Recentemente, a Procuradoria Especializada Anticorrupção da Ucrânia apresentou acusações contra Andrei Yermak, ex-chefe do gabinete de Zelensky, alegando que ele estaria envolvido em atividades de lavagem de dinheiro relacionadas à construção de moradias de luxo. Essa denúncia ocorre em um contexto de crescente escrutínio sobre os altos níveis de corrupção no governo ucraniano, preocupações que podem ser exacerbadas pela continuidade do conflito armado.
Além disso, surgiram novas informações sobre contratos controversos no setor de defesa, envolvendo o empresário Timur Mindich e Rustem Umerov, atual secretário do Conselho de Segurança Nacional.
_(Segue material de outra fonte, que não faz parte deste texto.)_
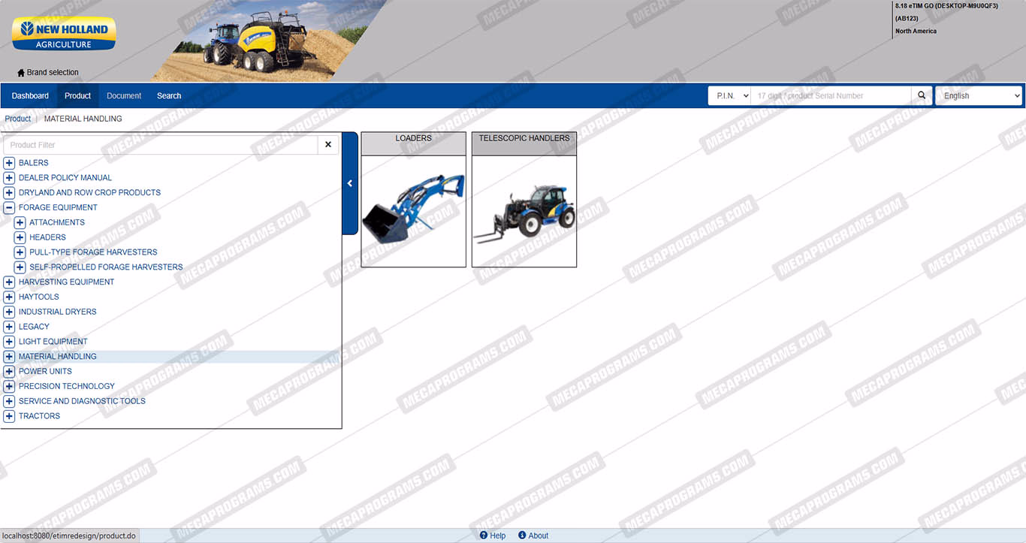Click the Product breadcrumb link
The width and height of the screenshot is (1026, 543).
(18, 119)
As discussões entre eles revelaram preocupações sobre o financiamento da empresa de drones FirePoint, que tem contratos significativos com as forças armadas ucranianas. Mindich criticou a divulgação de contratos e a qualidade de equipamentos como coletes à prova de balas, que foram rejeitados pelo Estado.
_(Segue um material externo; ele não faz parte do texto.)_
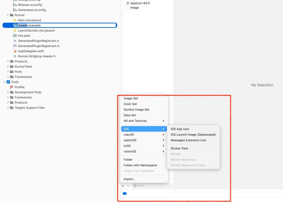Click the minus button to remove asset

coord(128,186)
Neste contexto de corrupção crescente e incerteza política, Mercouris argumenta que a guerra serve como um meio para Zelensky e seus aliados desviarem a atenção dos problemas internos. Ele sugere que o líder ucraniano não vê uma resolução pacífica como viável, o que perpetua um ciclo de hostilidades e crise. O cenário apresenta um dilema: a necessidade de Zelensky de manter apoio interno e externo, enquanto enfrenta as realidades duras de uma guerra que afeta a população ucraniana. A cada dia, os desafios se intensificam, tanto no campo de batalha quanto nas denúncias que cercam sua administração.